To be sure, in the short run there are some valid Keynesian reasons to think this way.  There are frictions and sticky prices, markets in disequilibrium, and (as Nick Rowe pointed out to me) Walras' Law is sometimes violated. But, in a long-run, neo-classical world, this thinking is wrong-headed.

The reason is a basic story of comparative advantage. If the government hires an american to make something, then that american is unable to spend that time and those resources to make something else. If the government is hiring an american who charges a higher price to make that thing than the price a foreigner is offering, then we know that the American is not being employed in his comparative advantage--the government has taken someone away from a task at which they are more productive and diverted them into something at which they are less productive. Domestic GDP actually declines relative to the case where the government hires the cheaper foreign contractor, as does total taxpayer wellbeing.

Now, of course when there is a shortfall in aggregate demand, the story changes a bit. Since there are lots of involuntarily unemployed Americans, we can hire one to produce something without displacing them from any more productive pursuits. Doing anything is always more productive than doing nothing. This logic is where Keynes fathomed up his coal mine story, and where Krugman's alien invasion parable came from.

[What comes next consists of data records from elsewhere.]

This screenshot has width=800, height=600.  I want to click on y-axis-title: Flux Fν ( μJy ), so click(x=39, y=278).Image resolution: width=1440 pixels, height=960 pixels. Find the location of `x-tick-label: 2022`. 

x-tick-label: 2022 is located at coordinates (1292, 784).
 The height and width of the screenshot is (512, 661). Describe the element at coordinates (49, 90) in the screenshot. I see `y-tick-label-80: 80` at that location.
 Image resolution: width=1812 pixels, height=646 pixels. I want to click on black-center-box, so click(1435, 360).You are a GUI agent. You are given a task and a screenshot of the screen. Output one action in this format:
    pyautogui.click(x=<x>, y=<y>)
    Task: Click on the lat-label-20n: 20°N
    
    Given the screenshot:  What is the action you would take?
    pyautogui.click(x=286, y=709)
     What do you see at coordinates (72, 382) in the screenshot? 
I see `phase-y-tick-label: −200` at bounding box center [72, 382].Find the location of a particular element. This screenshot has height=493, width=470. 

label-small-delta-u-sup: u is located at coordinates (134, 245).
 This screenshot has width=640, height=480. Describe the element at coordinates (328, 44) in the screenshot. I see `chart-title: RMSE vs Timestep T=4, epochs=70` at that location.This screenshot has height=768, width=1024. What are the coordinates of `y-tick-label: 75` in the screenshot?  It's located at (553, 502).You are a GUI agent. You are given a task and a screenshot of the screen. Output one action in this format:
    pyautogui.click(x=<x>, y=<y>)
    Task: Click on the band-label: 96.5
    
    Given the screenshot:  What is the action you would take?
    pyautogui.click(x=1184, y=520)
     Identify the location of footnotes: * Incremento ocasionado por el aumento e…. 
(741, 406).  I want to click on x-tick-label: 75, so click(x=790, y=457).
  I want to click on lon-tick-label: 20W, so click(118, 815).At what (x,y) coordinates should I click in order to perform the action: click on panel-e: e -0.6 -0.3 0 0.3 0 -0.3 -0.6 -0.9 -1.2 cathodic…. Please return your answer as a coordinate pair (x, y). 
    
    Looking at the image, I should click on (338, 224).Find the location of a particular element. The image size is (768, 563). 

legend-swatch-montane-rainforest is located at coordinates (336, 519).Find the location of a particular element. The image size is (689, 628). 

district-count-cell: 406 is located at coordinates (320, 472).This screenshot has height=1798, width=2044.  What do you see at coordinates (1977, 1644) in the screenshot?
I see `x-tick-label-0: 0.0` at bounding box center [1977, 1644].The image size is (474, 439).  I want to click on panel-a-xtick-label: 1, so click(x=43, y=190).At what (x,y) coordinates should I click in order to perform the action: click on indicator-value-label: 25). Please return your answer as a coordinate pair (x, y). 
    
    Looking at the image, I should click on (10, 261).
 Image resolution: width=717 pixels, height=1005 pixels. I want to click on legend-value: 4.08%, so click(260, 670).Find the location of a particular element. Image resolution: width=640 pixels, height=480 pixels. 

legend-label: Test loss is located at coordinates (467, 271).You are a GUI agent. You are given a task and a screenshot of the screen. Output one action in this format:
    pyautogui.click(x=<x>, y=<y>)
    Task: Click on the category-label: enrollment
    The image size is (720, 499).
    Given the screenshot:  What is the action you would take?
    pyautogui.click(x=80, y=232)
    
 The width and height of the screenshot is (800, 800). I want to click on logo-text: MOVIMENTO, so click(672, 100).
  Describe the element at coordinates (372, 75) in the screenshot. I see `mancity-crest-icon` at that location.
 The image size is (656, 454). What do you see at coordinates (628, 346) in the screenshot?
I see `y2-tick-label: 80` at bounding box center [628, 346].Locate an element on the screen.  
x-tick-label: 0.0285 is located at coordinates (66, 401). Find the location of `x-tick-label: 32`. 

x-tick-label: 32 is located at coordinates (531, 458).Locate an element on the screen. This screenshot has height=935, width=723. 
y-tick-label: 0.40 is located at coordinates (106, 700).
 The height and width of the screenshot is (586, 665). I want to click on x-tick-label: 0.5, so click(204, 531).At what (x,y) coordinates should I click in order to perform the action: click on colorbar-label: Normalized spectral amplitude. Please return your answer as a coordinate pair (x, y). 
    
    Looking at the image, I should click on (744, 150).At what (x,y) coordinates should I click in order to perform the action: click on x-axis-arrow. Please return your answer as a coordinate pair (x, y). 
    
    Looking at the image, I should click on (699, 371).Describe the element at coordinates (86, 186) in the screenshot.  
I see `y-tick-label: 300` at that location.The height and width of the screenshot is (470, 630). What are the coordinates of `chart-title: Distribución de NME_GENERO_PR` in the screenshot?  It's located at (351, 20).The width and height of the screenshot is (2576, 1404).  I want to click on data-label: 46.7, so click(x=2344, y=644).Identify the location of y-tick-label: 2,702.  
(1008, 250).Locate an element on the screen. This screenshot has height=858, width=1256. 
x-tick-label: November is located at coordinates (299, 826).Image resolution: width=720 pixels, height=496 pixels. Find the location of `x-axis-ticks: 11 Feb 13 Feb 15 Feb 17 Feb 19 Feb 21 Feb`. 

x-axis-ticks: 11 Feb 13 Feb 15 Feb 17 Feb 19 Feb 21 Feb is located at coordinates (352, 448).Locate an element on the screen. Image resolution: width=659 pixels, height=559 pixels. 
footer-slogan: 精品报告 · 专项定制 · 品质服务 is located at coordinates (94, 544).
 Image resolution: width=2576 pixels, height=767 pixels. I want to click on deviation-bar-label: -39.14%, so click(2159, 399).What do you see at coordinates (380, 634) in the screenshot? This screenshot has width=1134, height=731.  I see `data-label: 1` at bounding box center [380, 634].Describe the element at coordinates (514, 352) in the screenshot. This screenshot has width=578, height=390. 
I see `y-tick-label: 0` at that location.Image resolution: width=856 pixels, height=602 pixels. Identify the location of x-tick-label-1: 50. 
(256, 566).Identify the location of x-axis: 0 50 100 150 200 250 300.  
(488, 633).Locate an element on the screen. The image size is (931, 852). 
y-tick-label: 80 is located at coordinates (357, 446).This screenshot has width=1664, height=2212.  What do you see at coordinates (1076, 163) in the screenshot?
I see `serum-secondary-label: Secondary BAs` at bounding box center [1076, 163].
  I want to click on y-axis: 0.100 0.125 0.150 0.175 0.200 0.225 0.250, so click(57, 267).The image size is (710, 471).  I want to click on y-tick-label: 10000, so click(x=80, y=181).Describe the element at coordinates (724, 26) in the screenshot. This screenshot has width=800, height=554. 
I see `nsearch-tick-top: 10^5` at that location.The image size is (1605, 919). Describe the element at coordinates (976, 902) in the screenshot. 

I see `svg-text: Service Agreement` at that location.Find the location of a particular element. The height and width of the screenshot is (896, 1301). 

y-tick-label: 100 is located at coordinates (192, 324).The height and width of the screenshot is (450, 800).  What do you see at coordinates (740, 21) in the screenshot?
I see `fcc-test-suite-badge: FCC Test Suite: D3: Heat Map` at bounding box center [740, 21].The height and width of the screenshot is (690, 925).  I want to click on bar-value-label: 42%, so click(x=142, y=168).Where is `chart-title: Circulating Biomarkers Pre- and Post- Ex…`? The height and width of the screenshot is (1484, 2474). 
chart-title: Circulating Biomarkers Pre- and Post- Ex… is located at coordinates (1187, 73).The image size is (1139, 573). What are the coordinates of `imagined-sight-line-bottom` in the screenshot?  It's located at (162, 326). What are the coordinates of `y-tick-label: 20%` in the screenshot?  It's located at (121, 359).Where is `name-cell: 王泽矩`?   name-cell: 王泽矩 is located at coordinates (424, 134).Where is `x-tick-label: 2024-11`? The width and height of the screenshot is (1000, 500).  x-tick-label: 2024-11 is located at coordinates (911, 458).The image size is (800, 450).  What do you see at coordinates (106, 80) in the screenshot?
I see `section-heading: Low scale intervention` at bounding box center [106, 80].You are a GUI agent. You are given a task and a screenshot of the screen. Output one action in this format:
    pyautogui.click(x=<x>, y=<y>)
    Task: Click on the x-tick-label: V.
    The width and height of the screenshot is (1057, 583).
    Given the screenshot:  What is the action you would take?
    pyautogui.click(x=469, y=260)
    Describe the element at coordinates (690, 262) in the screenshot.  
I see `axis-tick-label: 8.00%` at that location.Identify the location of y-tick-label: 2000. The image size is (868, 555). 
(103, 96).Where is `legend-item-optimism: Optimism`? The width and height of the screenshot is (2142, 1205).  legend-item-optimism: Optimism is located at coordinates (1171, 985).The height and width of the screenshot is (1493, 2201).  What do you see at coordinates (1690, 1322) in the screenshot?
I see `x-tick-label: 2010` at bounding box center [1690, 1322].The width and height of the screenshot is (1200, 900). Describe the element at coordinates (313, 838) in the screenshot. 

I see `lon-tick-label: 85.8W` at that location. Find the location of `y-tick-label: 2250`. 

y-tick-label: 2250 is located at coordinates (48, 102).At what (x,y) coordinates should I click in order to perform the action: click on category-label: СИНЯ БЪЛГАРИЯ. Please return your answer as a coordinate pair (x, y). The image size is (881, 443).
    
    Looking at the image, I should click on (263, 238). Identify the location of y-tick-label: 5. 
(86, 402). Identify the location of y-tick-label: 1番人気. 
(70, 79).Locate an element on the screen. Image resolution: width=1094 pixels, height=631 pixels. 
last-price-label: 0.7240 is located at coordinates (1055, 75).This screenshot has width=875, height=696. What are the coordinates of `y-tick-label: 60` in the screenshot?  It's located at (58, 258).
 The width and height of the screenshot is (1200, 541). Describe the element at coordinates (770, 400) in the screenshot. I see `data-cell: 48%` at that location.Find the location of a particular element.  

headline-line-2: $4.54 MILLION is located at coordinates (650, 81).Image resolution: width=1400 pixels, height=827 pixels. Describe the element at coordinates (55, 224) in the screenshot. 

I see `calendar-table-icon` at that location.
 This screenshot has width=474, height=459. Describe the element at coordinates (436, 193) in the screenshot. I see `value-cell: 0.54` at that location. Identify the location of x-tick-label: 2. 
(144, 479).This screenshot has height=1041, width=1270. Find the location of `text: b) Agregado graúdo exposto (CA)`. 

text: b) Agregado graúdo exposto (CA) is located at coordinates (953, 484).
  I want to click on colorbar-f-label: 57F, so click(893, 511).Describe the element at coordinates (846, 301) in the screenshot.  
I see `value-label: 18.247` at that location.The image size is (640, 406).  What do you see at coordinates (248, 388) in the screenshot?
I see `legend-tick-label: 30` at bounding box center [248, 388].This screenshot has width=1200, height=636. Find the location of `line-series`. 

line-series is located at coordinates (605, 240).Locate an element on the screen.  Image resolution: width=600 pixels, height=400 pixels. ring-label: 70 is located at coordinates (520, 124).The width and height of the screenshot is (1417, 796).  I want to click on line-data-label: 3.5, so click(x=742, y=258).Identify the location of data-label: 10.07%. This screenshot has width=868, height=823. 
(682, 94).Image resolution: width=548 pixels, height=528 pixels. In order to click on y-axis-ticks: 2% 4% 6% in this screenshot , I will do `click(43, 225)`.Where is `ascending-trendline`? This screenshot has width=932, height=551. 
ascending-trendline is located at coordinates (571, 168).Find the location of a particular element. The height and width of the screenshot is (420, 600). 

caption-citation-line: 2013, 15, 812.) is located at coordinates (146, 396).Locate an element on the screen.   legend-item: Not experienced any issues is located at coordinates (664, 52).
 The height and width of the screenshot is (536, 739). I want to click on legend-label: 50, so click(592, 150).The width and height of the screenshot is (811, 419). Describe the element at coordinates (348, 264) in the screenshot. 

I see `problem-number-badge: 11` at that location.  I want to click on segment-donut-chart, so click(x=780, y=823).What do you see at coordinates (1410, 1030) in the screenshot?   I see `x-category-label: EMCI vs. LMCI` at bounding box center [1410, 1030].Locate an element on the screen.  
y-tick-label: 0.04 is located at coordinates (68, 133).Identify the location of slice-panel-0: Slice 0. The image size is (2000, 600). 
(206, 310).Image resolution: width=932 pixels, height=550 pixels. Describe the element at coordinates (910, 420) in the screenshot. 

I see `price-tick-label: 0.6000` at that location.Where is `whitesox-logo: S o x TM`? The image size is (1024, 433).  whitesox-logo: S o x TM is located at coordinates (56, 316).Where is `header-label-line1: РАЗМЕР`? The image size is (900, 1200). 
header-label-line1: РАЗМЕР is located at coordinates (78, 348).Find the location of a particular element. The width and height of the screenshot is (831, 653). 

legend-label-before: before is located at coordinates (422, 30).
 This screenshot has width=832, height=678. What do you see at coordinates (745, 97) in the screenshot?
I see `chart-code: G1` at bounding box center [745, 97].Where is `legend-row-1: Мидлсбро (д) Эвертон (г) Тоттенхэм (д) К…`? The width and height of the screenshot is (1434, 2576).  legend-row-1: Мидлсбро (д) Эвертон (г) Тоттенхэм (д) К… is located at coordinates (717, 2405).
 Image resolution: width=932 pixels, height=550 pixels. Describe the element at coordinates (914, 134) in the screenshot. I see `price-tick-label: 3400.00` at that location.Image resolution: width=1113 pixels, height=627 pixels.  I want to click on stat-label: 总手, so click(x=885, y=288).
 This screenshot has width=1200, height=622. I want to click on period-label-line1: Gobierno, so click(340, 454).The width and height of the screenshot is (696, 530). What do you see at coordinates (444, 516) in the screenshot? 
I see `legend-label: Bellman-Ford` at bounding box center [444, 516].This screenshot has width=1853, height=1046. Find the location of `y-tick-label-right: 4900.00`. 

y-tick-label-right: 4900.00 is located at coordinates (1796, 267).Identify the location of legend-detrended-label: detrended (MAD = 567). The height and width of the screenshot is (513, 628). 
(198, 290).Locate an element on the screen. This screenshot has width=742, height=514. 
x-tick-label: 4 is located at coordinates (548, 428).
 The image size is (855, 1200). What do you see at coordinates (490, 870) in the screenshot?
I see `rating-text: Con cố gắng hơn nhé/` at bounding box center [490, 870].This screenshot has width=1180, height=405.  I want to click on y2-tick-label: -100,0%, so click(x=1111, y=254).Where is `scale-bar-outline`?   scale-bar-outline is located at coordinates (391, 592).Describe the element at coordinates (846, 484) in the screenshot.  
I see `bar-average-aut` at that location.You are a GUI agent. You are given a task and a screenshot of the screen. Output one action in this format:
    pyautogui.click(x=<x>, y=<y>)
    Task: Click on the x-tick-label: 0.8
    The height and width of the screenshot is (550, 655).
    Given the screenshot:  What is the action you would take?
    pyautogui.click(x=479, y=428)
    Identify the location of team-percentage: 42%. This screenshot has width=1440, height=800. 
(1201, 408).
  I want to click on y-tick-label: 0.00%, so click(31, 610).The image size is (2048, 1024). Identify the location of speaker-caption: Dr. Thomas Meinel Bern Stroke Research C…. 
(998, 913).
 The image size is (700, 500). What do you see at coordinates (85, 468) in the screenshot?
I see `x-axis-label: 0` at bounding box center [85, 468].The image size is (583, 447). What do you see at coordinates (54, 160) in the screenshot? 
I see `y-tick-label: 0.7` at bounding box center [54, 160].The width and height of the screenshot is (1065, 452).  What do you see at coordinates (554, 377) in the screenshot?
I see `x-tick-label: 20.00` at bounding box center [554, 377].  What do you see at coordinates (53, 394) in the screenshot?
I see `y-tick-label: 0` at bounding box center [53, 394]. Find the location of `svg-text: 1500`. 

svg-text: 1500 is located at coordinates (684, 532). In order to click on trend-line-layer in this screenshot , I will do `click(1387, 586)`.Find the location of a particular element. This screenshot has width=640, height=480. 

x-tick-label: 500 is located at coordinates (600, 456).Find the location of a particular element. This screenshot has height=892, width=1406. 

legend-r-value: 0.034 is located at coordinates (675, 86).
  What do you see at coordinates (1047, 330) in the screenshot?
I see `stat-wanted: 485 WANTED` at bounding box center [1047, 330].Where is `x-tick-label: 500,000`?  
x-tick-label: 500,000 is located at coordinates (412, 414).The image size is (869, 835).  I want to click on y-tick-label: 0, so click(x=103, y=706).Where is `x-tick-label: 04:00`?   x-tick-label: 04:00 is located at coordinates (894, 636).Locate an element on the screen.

We can state this more abstractly. In an economy with an aggregate demand shortfall, prices are not meaningful indicators of comparative advantage. The true price of hiring an unemployed american in a liquidity trap is essentially zero, automatically less than or equal to whatever price a foreign worker could possibly charge. In this regard, the amount of foreign drain from government stimulus efforts depends not just on the fraction of each dollar we spend on foreign goods and services, but also on the degree of discrepancy between equilibrium and actual prices.